Local pharmaceutical company to produce vaccine

By Sandile Mchunu for IOL

Aspen Pharmacare Holdings added nearly R5 billion to its value yesterday after the South African pharmaceutical company said it had invested billions to manufacture the investigational Covid-19 vaccine with US giant Johnson & Johnson.

Aspen said its wholly-owned South African subsidiary, Aspen Pharmacare, had entered into a preliminary agreement with Janssen Pharmaceuticals Inc and Janssen Pharmaceutica NV – two of the Janssen Pharmaceutical companies of Johnson & Johnson – for the technical transfer and proposed commercial manufacture of their Covid-19 vaccine candidate, Ad26.CoV2-S.

The vaccine candidate is undergoing clinical trials at the existing sterile facility in Port Elizabeth.

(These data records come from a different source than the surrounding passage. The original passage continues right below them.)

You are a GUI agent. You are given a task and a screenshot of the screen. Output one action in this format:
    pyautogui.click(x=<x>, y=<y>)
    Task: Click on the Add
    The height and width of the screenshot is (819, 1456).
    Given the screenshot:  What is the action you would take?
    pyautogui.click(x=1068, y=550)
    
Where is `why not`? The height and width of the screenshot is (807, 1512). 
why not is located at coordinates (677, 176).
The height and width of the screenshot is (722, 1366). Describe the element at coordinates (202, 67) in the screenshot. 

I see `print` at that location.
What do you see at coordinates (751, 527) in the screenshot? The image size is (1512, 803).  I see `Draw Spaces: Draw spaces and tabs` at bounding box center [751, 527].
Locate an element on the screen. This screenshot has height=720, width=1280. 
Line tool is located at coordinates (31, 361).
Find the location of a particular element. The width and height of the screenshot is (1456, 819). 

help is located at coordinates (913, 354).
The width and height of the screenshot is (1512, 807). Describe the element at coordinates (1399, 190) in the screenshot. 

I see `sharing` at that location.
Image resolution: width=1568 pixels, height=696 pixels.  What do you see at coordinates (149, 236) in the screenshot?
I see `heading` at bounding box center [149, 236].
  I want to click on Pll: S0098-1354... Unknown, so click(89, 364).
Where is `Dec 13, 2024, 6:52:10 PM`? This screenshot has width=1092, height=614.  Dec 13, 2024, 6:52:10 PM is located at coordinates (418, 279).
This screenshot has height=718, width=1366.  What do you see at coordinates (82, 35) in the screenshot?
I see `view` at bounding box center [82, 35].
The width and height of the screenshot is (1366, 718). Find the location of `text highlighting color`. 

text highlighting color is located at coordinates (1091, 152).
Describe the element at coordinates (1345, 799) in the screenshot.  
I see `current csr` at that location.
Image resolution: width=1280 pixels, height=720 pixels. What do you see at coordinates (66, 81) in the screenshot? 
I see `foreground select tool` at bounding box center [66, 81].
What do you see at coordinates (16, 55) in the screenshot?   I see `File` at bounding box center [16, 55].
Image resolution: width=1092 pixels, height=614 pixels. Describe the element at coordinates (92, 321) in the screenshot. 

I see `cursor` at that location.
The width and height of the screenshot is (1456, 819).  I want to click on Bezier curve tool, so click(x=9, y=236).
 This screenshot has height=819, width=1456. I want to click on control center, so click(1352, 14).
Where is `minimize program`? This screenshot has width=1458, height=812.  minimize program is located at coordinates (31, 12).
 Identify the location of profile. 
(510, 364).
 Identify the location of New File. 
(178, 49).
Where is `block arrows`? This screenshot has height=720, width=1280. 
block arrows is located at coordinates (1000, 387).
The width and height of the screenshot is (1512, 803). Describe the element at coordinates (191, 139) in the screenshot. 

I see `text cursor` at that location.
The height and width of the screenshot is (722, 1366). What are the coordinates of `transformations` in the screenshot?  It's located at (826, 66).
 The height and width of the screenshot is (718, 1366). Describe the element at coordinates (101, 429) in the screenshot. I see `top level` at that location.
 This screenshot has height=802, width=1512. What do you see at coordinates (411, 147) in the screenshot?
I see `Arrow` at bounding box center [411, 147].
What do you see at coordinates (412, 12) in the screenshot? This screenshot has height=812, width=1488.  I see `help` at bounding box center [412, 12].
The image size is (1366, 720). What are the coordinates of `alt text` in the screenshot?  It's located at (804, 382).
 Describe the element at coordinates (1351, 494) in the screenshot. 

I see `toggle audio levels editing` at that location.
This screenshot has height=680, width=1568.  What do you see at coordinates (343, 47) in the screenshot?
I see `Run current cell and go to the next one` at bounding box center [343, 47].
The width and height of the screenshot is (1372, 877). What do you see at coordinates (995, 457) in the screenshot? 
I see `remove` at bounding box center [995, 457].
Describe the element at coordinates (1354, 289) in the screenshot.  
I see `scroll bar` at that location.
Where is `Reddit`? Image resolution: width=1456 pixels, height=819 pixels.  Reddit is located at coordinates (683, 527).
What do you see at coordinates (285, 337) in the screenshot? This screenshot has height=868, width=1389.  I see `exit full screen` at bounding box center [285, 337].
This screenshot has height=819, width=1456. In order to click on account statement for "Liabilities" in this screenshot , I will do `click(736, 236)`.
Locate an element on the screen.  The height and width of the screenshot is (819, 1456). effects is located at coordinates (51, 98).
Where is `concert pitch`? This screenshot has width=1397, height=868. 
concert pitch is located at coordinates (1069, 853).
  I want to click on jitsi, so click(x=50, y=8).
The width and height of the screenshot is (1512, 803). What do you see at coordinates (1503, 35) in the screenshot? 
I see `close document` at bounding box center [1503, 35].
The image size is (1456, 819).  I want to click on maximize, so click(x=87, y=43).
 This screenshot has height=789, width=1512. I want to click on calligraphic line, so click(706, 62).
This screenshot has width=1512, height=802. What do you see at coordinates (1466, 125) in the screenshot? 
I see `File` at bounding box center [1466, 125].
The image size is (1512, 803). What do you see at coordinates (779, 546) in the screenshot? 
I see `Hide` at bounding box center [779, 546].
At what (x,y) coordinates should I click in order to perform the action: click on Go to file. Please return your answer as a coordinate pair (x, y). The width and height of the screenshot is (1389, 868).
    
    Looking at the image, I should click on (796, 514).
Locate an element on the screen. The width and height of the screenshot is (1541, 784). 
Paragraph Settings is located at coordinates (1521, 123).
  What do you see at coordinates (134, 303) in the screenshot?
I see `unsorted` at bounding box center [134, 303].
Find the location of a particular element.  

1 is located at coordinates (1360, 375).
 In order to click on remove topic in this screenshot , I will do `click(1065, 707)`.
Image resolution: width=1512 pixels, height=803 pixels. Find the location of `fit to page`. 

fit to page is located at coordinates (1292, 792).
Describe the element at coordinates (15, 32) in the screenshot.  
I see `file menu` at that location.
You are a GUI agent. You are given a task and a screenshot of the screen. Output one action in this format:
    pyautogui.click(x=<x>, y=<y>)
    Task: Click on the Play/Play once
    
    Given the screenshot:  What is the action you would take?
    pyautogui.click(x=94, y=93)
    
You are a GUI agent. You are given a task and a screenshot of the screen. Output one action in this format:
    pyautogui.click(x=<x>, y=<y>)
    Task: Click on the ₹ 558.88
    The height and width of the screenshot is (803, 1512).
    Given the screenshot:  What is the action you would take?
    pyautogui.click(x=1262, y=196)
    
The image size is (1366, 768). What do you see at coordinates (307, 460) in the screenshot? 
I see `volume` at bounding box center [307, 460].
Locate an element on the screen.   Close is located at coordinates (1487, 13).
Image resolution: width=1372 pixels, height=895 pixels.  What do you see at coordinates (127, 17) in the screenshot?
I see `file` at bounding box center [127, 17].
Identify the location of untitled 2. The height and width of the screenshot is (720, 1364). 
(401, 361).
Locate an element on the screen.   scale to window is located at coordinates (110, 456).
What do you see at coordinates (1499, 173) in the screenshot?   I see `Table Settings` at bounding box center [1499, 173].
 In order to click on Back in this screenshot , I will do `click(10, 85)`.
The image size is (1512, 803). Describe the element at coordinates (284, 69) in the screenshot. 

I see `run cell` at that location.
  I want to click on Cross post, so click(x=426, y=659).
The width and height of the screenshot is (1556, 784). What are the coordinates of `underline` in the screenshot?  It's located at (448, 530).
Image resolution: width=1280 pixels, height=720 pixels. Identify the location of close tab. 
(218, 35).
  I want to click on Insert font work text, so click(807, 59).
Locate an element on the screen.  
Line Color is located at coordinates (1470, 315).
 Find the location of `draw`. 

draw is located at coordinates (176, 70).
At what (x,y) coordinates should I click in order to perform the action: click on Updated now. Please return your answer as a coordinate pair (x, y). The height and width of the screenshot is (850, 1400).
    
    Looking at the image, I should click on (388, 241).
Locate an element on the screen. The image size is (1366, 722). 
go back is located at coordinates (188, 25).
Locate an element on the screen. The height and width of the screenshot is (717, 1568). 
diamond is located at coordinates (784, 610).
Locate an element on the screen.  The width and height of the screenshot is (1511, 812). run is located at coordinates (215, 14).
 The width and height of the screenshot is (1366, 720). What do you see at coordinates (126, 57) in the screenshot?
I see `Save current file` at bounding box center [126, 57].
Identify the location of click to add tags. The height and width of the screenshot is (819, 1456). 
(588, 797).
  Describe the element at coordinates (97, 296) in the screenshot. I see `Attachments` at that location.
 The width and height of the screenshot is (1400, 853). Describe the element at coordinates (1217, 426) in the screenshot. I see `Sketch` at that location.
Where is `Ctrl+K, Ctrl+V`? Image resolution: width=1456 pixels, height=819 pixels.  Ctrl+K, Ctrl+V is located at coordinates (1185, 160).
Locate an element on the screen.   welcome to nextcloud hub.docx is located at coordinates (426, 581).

Aspen chief executive Stephen Saad said the group planned to be a key part of the efforts to find a vaccine for a pandemic that had killed hundreds of thousands of people across the globe.

Saad said the group would utilise all its resources to provide assistance for patients in need across the world from their South African base.

“We have invested globally in our sterile capability and are determined to play a role in the manufacture of vaccines to add to our proud track record of making contributions to humanity in times of global pandemics,” Saad said.

“This has included, inter alia, being a leading global supplier for antiretrovirals for the treatment of HIV/Aids, multi-drug-resistant-TB products and Covid-19-related treatments, such as anaesthetics and dexamethasone. We have been selected as a vaccine partner by Johnson & Johnson, and this project will receive priority focus.”

Saad said Aspen would perform formulation, filling and secondary packaging of the vaccine for supply to Johnson & Johnson.

He said the agreement was, however, subject to the successful completion of the relevant technology transfer activities and finalisation of certain commercial manufacturing terms.

The group’s shares rose 11.45 percent to close at R117.64 on the JSE yesterday, pushing its market cap above the R50bn mark.

Michael Treherne, a portfolio manager at Vestact, said the share price movement was extraordinary for a group.

“The announcement is positive on two fronts. First, it is the potential for increased business, and second, it is a vote of confidence from one of the biggest pharma companies in the world. The way I understand it, Aspen has already spent R3bn on the facility, but it is also worth noting that an agreement has not been signed yet,” Treherne said.

In August, Aspen said its annual earnings were expected to increase as much as 11 percent.

The group said normalised headline earnings per share from continuing operations for the year to the end of June were likely to increase between 7 and 11 percent, to between 1 438.9 cents and 1 492.8c, from 1 344.8c last year.

It said normalised headline earnings per share was the primary measure used by management to assess Aspen’s underlying financial performance.

Yesterday, the group said it would provide the necessary capacity required for the manufacture of Johnson & Johnson’s Covid-19 vaccine candidate.

It said it had invested in excess of R3bn in the facility together with the high technology equipment and systems that would be used to manufacture state-of-the-art sterile drugs and vaccines, packaged into vials, ampoules and pre-filled syringes.

The group said the area where it is intended to develop the vaccine candidate would have capacity to produce more than 300 million doses a year.

Nesan Nair, a senior portfolio manager at Sasfin Securities, said the development boosted Aspen’s net worth.

“It is great news both for the fight against the Covid-19 pandemic and for Aspen … as well as for the fact that this vaccine will also be manufactured in South Africa,” Nair said.